## ENTRIES SUPPLIED
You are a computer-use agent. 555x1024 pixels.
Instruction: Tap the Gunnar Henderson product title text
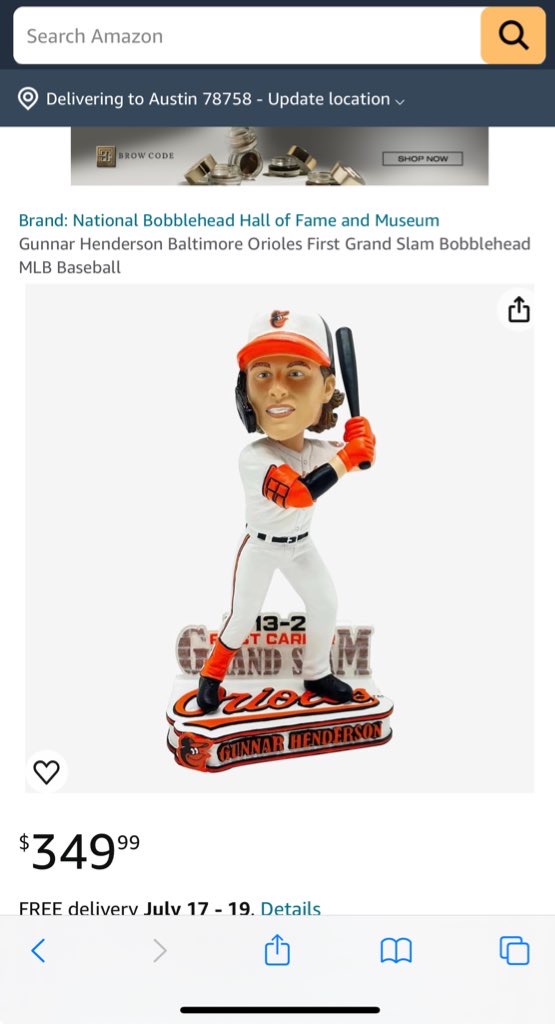[x=274, y=255]

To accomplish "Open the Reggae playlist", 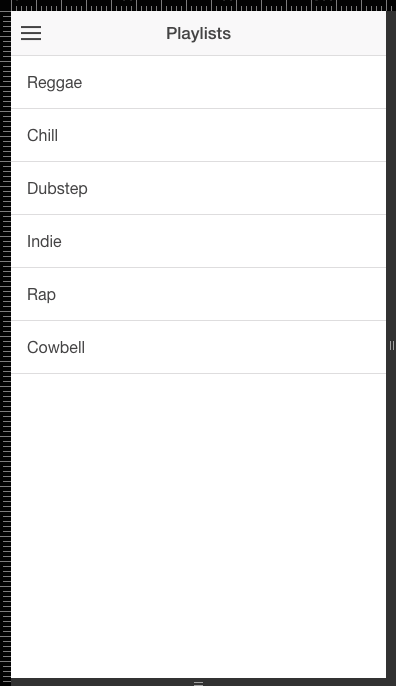I will pyautogui.click(x=199, y=82).
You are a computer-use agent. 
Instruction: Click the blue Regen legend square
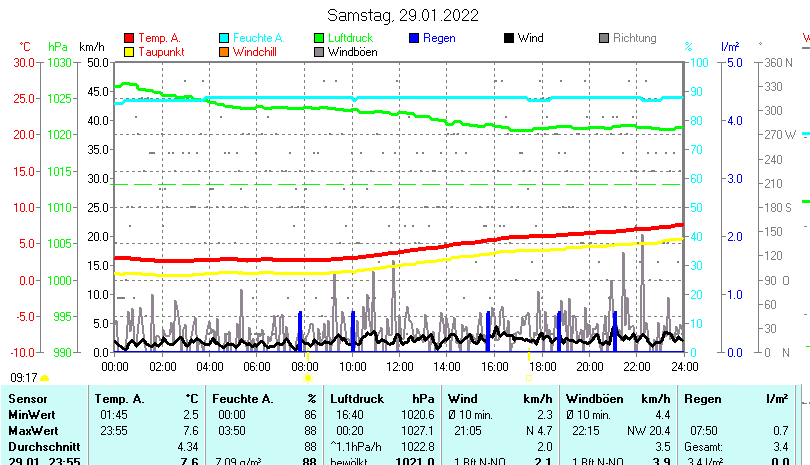point(414,39)
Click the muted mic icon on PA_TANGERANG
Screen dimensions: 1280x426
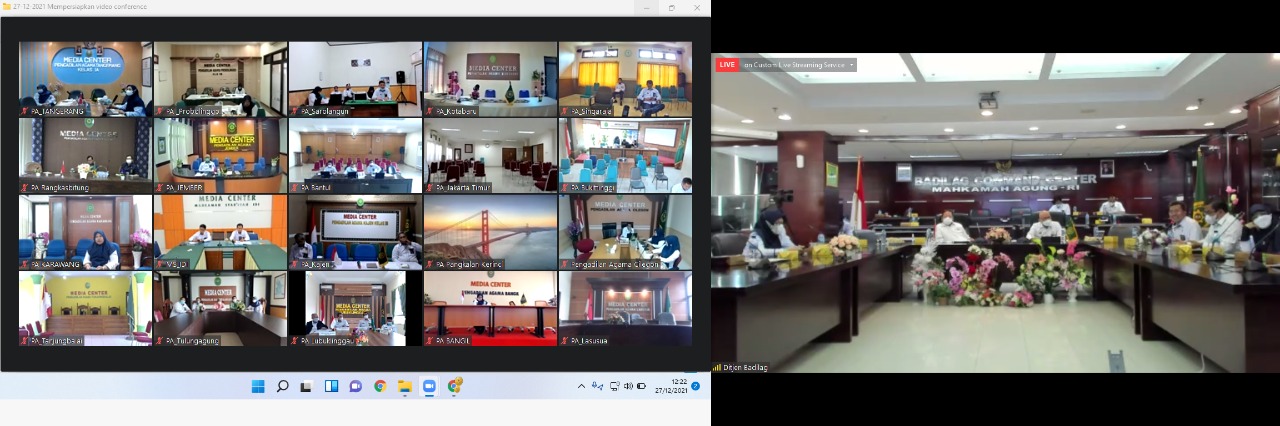(x=24, y=112)
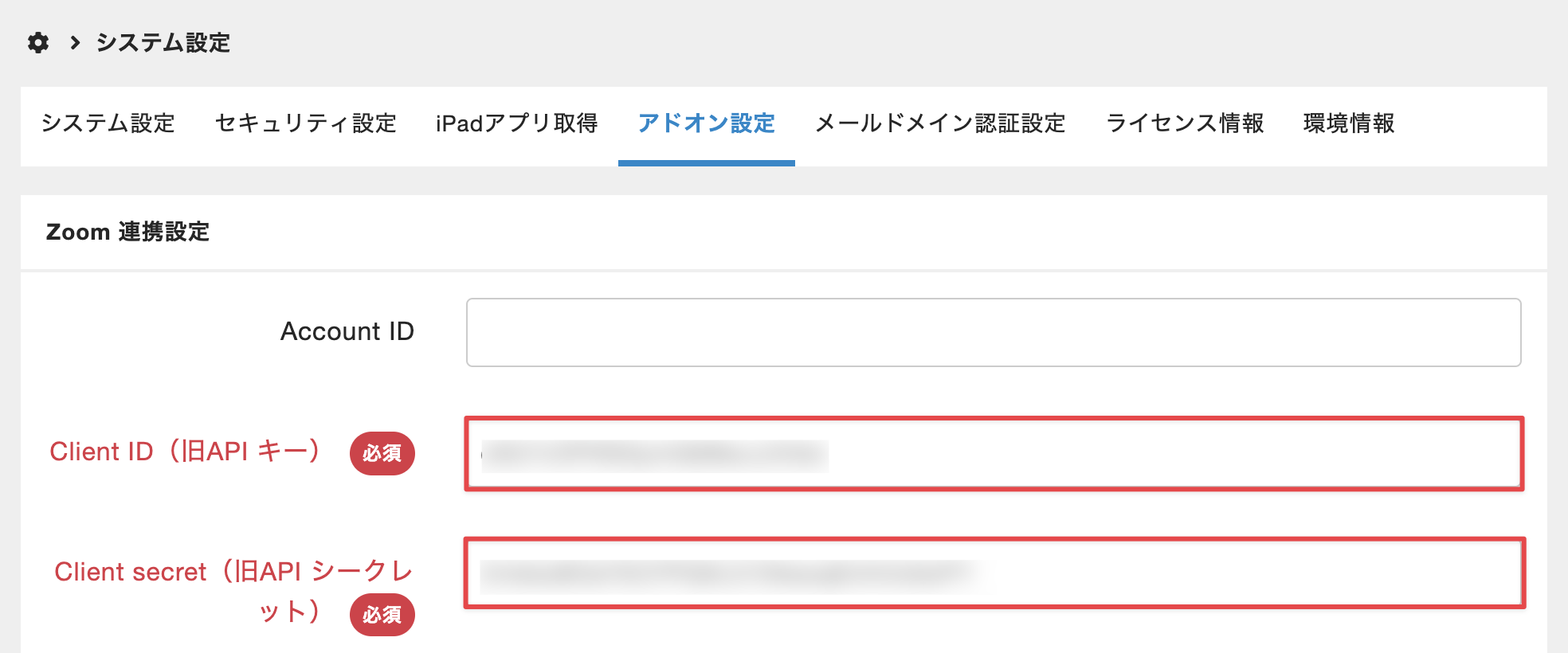This screenshot has width=1568, height=653.
Task: Click the breadcrumb chevron arrow
Action: [75, 42]
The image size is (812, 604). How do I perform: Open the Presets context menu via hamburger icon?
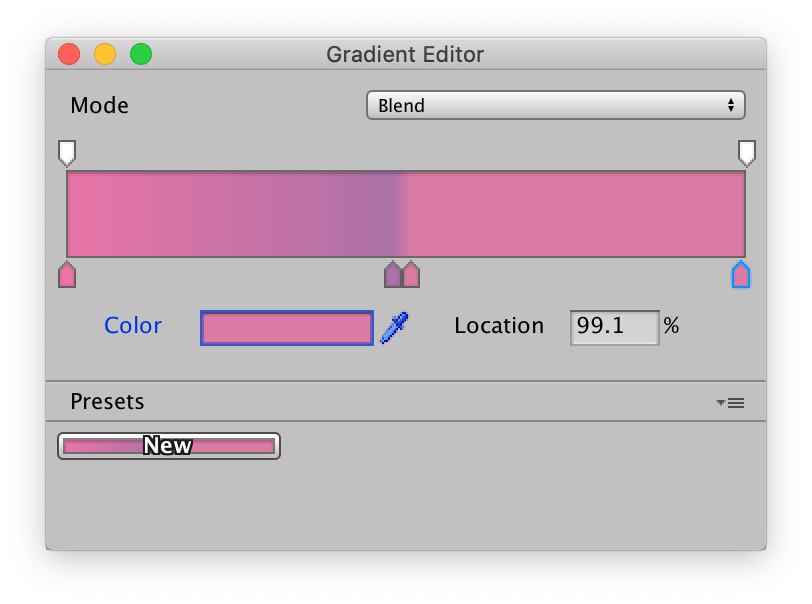tap(735, 401)
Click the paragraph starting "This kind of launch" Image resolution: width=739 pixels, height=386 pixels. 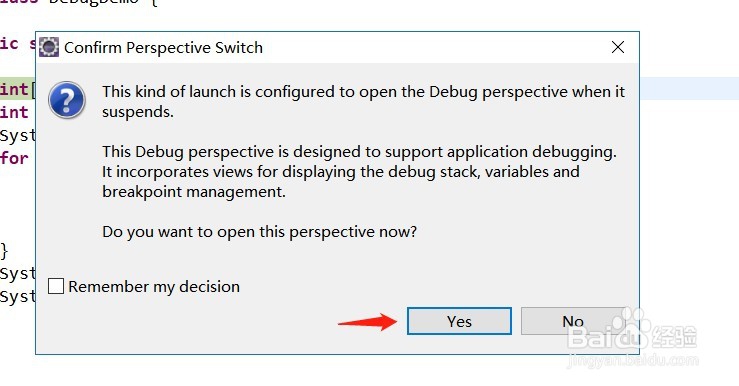(x=363, y=101)
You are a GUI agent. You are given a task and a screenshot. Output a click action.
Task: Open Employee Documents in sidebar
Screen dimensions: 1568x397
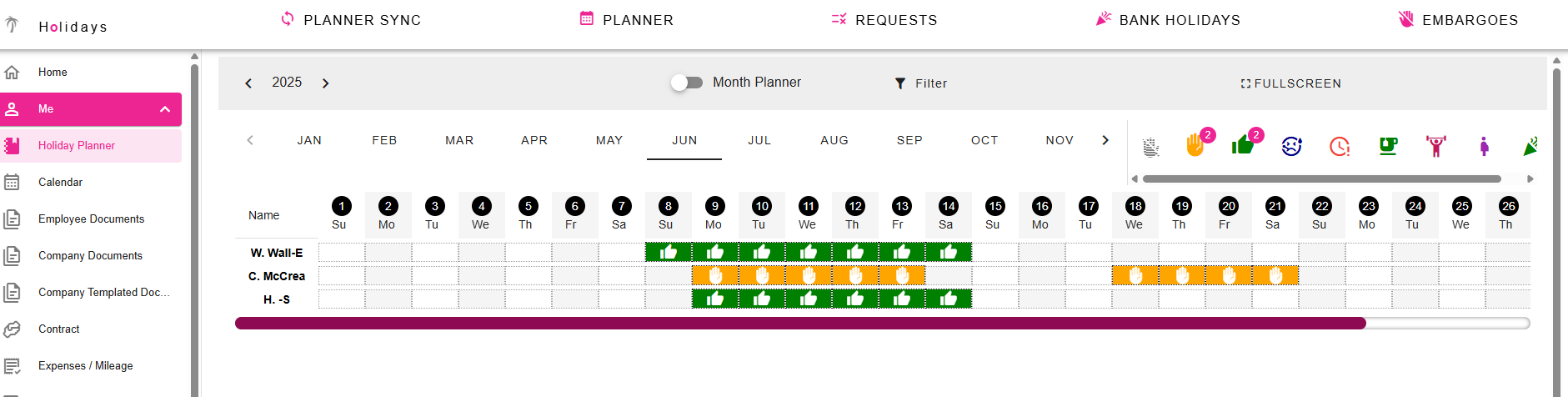91,219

## WHAT YOU HAVE TO DO
When a line above includes the word "computer", please list that line.

## REPLY
You are a computer-use agent. 555x1024 pixels.
You are a computer-use agent. 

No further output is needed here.